Les associations doivent donc s’adapter aux attentes des citoyens et transformer leurs outils pour s’adapter à l’évolution de nos sensibilités et nos pratiques. La collecte en face-à-face continue d’afficher de bons résultats, les paiements s’automatisent. Une autre étude Recherches et Solidarités de novembre 2017 soulignait également l’importance de l’image que renvoient les associations sur Internet, appelant le secteur associatif à “inclure le digital dans [leur] communication pour créer la confiance et donc générer le don”.

L’AMRAC a également lancé début 2018 l’application smartphone “Où je donne” (disponible uniquement sur Apple Store pour le moment), afin de permettre aux donateurs et aux associations de localiser en temps réel les collectes face-à-face dans la rue. “Transparence assurée”, proclame-t-elle.
 

“Nous devons aussi comprendre qu’une association dépense une partie de son budget dans l’opération de collecte, sans quoi les donateurs ne viennent pas à elle”

La remarque n’a rien d’anecdotique. Si les Français semblent faire globalement plutôt confiance aux associations et aux fondations (54 % d’entre eux déclaraient leur faire confiance en 2017), les donateurs se montrent en revanche très exigeants quant à la gestion financière des dons et les missions effectuées par l’organisme receveur. Les associations doivent ainsi jongler entre impératif de transparence et demande de résultats. Ainsi, depuis 1989, le label “Don en confiance” distingue les organismes qui respectent sa Charte de déontologie sur l’appel au don. 

Il faut communiquer avec les donateurs de manière authentique, sans essayer de les manipuler”, estime Jean-Paul Kogan-Recoing. “Mais nous devons aussi comprendre qu’une association dépense une partie de son budget dans l’opération de collecte, sans quoi les donateurs ne viennent pas à elle.

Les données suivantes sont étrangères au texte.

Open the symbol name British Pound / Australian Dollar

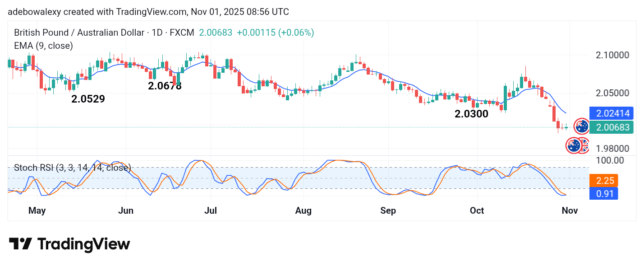pyautogui.click(x=81, y=33)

Imaginons qu’une association nous dise ‘on peut éteindre l’épidémie de sida mais il nous faut 2 milliards d’euros pour l’année prochaine’. Pour récolter ces 2 milliards, elle va dépenser 800 millions en collecte, ce qui va paraître énorme aux donateurs. Maintenant imaginons une autre posture qui est de dire ‘je suis une association qui ne dépense que 5% de mon budget en collecte, sauf que je n’ai pas de budget et que je ne fais rien’. Qu’est-ce que va préférer le donateur ?

Le don n’est d’ailleurs pas toujours synonyme d’argent. Vous pouvez également choisir de donner du matériel, ou simplement de votre temps. Si vous avez quelques minutes à perdre en surfant sur le net, vous pouvez ainsi choisir de visionner gratuitement une publicité sur la plateforme Goodeed, qui reverse ensuite l’argent généré à une cause que vous avez préalablement choisie. 

En cette période de fêtes de fin d’année (et de folie consumériste), la plateforme web et application GEEV de don d’objets entre particuliers propose également aux âmes généreuses d’échanger des biens en ligne et gratuitement. Une solution idéale pour offrir une seconde vie aux choses sans les jeter, tout en faisant plaisir aux autres. Et redonner à Noël un peu de sa magie.